TEXT SEGMENT:
_ _ _ _
The thing about wisdom teeth, is that they’re not a problem until they are. Yet because of the location and size of wisdom teeth, they’re more likely to play up than other teeth. If they cause pain, swelling or the dentist tells us they’re impacted, then its better to have those wisdom teeth removed rather than leave them in.
What are wisdom teeth?
Our wisdom teeth are at the very back of our mouth, and are our third and final set of molars. Most people get two on the top, and two on the bottom. They are the toughest, widest teeth we get so they’re the best for grinding food. It’s just that with evolution our food choices and face shapes have changed so sometimes there’s just not room for them.
They got their name because they usually come in when we’re older, typically between the ages of 17 and 21. Wisdom teeth are the last of our adult teeth.
How do I know if I have them?
Usually, it becomes quite obvious when our wisdom teeth are coming in. When they do, we may experience some minor pain as the tooth erupts. Your jaw may even ache. Depending on the angle the tooth is coming in at, you may feel it rubbing against your cheek or tongue.
_ _ _ _
DATA EXTRACT:
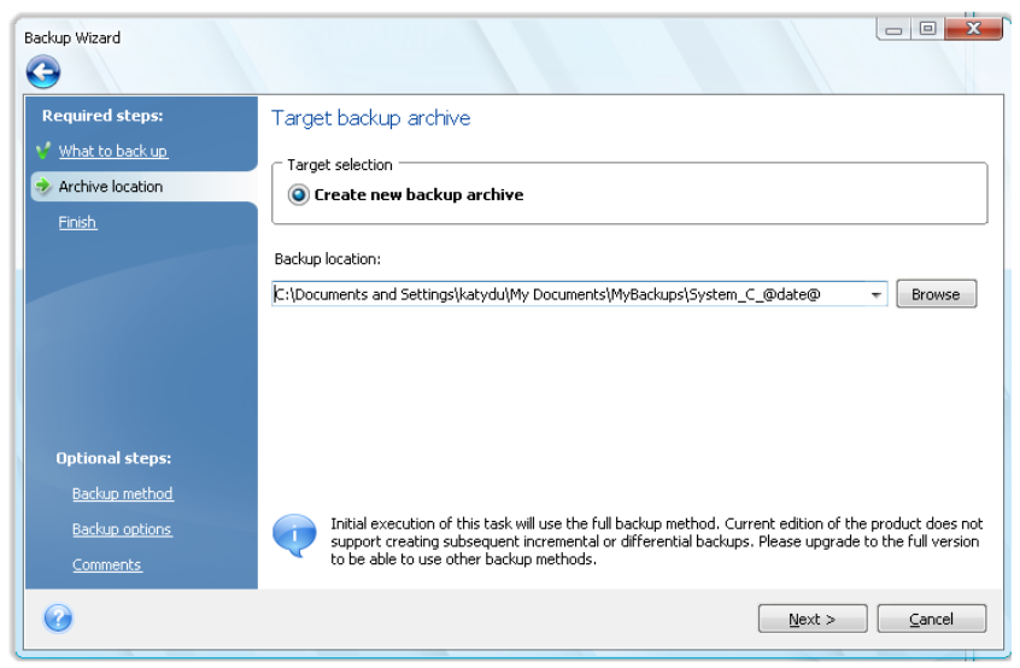The width and height of the screenshot is (1020, 668).
Task: Maximize the Backup Wizard window
Action: 928,29
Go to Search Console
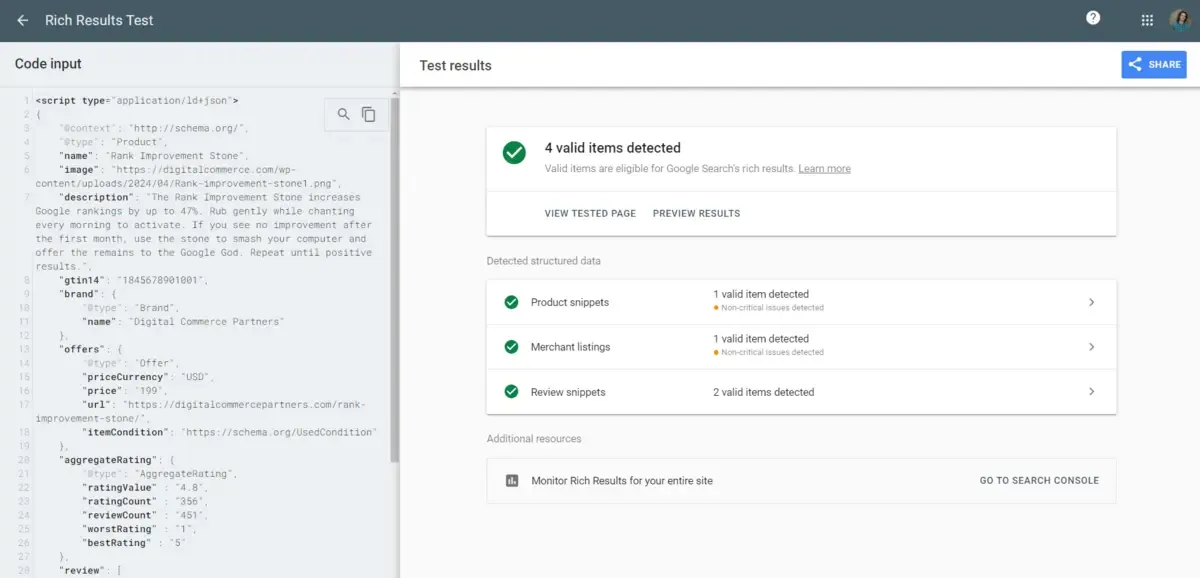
_ _ _ _
LIST OF TASKS:
(1) List every circumstance that the passage on wisdom teeth gives as making it better to have them removed.
(2) According to the passage on wisdom teeth, between what ages do wisdom teeth typically come in?
(3) Reproduce the portion of the passage on wisdom teeth that starts at "Our wisdom teeth are at" and ends at "cheek or tongue.".
The material placed before this point was drawn from a separate source.

LIST OF SOLUTIONS:
(1)
- They cause pain.
- They cause swelling.
- The dentist says they are impacted.

(2) Between the ages of 17 and 21.

(3)
Our wisdom teeth are at the very back of our mouth, and are our third and final set of molars. Most people get two on the top, and two on the bottom. They are the toughest, widest teeth we get so they’re the best for grinding food. It’s just that with evolution our food choices and face shapes have changed so sometimes there’s just not room for them.
They got their name because they usually come in when we’re older, typically between the ages of 17 and 21. Wisdom teeth are the last of our adult teeth.
How do I know if I have them?
Usually, it becomes quite obvious when our wisdom teeth are coming in. When they do, we may experience some minor pain as the tooth erupts. Your jaw may even ache. Depending on the angle the tooth is coming in at, you may feel it rubbing against your cheek or tongue.